We need a straightforward temporary worker program that allows foreign professional,
agricultural, and seasonal workers to be a viable resource for U.S. employers
seeking to compete in a global
marketplace, where we are losing ground daily. - We also need to go one step further beyond
PERM – an admittedly saner method than its predecessor, labor certification –
to figure out how an American company can permanently hire a proven non-immigrant
worker without apology, and without the artifice of advertising a position
which has in reality been filled by an valuable, existing employee. The current system not only defrauds U.S.
applicants by deceiving them into believing a position is open but it makes a
mockery of the meritocracy which has driven American industrial leadership for
over a century. The whole notion that an
employer MUST hire an American worker to replace a proven worker who is in
legal nonimmigrant status is anti-business and reeks of entitlement. Send me all the hate mail you want and I’ll
say the same thing I’ve said for 15 years: if you are an unemployed U.S. worker
in the pharmaceutical, IT, and healthcare fields, send me your resume instead
of the hate mail and I’ll find you a job.
(Not one resume in 15 years, despite so many spite-filled claims of
displacement by foreign professionals.) I’m
not saying exploitation does not happen, but in 20 years of representing
employers in these industries, I’ve never met a single employer who preferred
to have to spend thousands on my fees and filing fees to hire a foreign worker than
to hire a qualified American worker. Not
one.
Sadly, this is the hardest part…getting Congress to tackle
the totality of problems. While legislators
such as those in Arizona can get a voting public behind a radical enforcement
method because “they’ve had enough” of federal inaction, the price these
legislators have to pay for CIS is too steep politically.

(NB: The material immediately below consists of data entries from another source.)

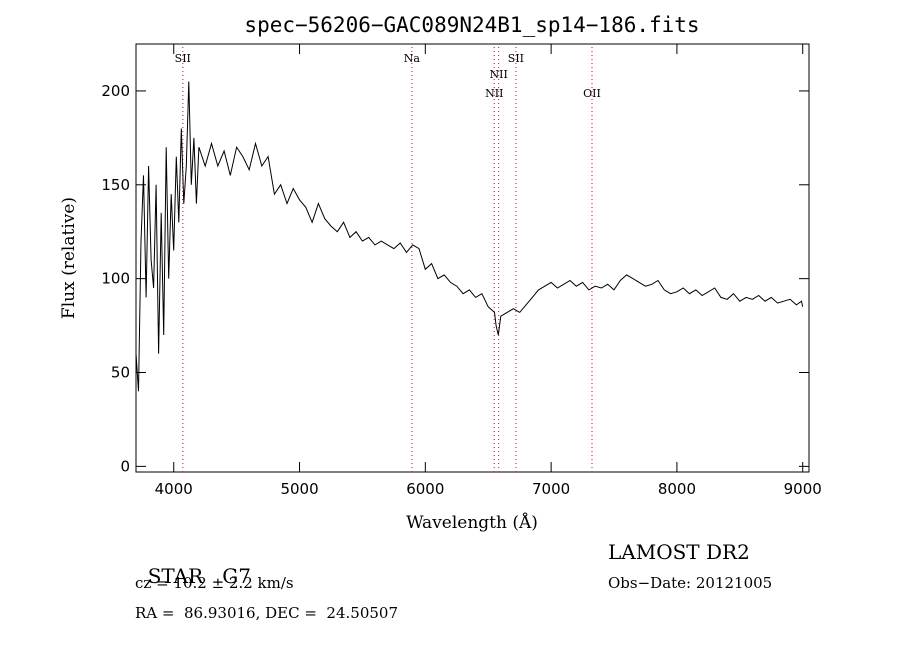 This screenshot has width=900, height=650. What do you see at coordinates (425, 489) in the screenshot?
I see `x-tick-label: 6000` at bounding box center [425, 489].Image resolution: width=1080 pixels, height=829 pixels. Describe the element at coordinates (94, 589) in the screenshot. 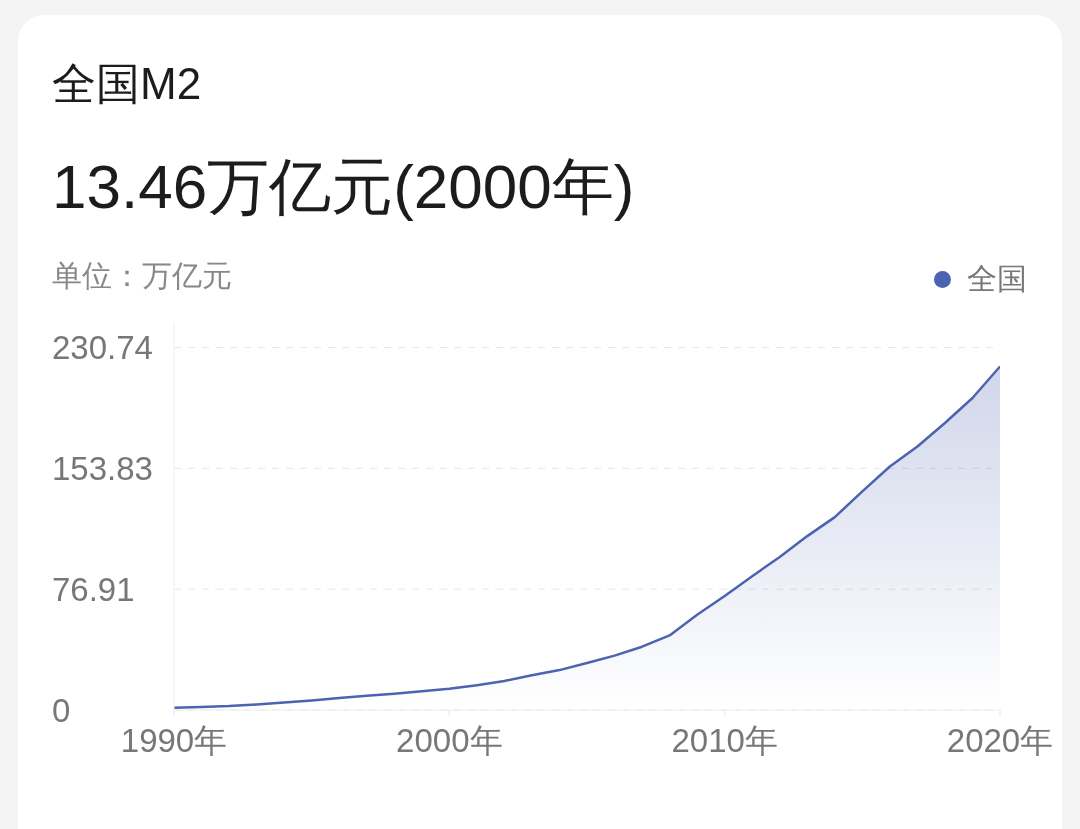

I see `y-tick-label: 76.91` at that location.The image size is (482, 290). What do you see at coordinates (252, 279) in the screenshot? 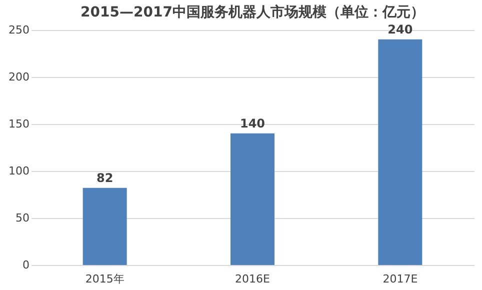
I see `x-tick-label: 2016E` at bounding box center [252, 279].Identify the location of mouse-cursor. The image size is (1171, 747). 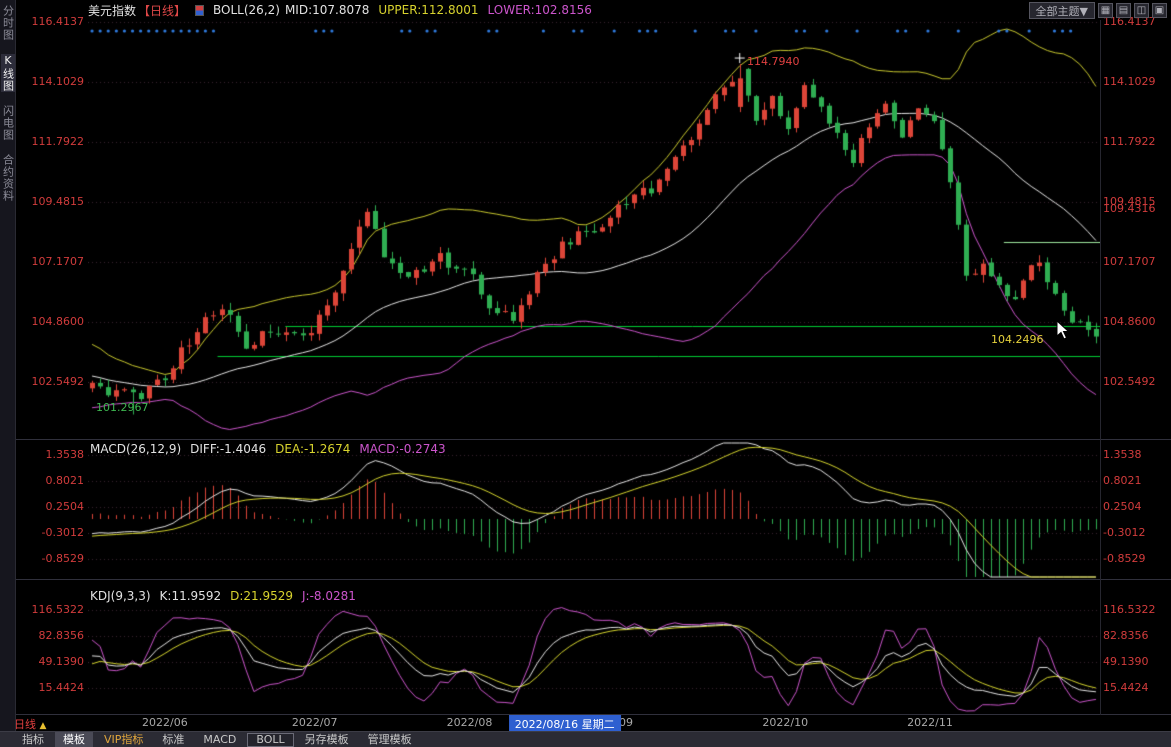
(1063, 330).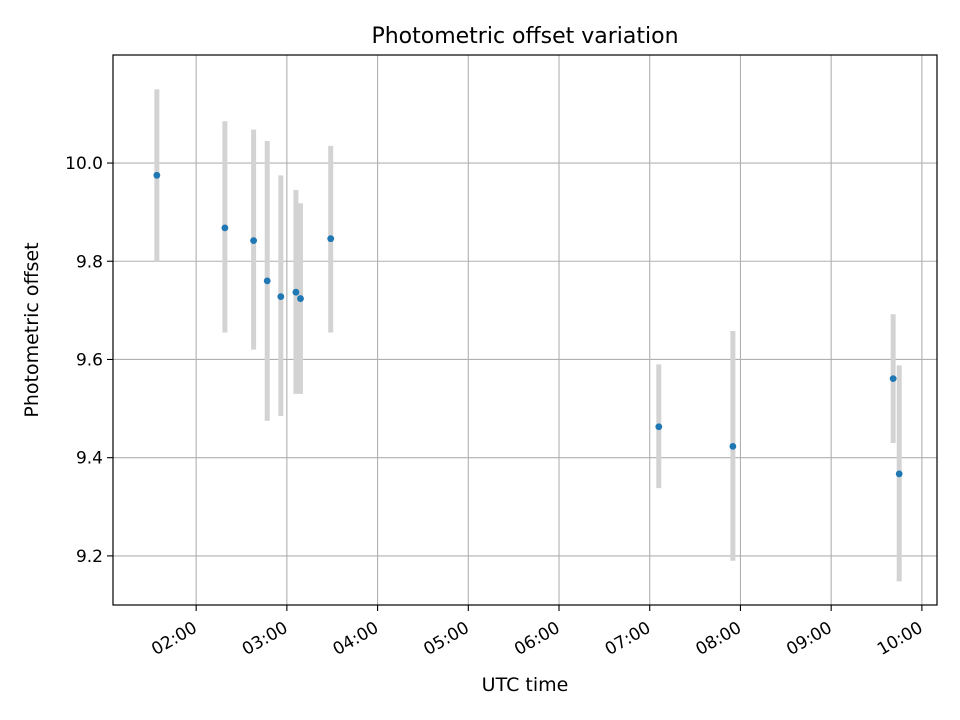 The width and height of the screenshot is (960, 720). What do you see at coordinates (524, 36) in the screenshot?
I see `chart-title: Photometric offset variation` at bounding box center [524, 36].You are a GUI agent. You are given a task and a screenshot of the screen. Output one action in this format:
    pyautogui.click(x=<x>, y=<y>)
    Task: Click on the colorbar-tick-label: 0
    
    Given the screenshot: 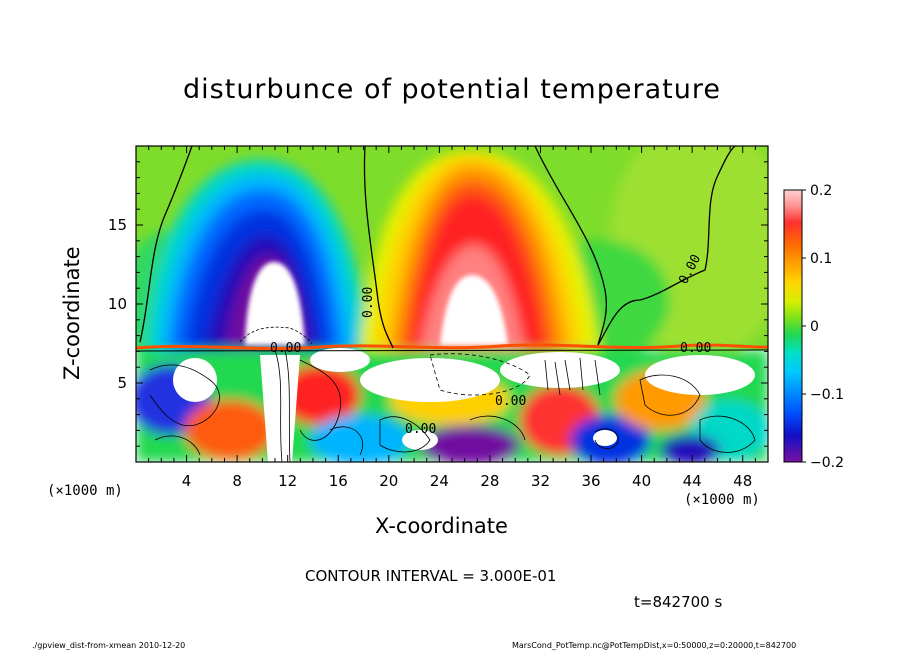 What is the action you would take?
    pyautogui.click(x=814, y=327)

Support improved methods of permitting
foreign workers into the U.S.? Cease
characterizing U.S. industries with high foreign worker needs as evil empires and
taxing them to bring in the talent they need?
No way, Jose (and, politically correct as that might be, I am allowed to
say it.) The fact is that John Q Public still thinks that we have plenty of U.S. pharmacists, and can’t figure out why on
earth the guy ringing up his blood pressure medicine, Q-Tips and Ensure at 8
p.m. is from Nigeria.
Comprehensive immigration reform? Not in my backyard.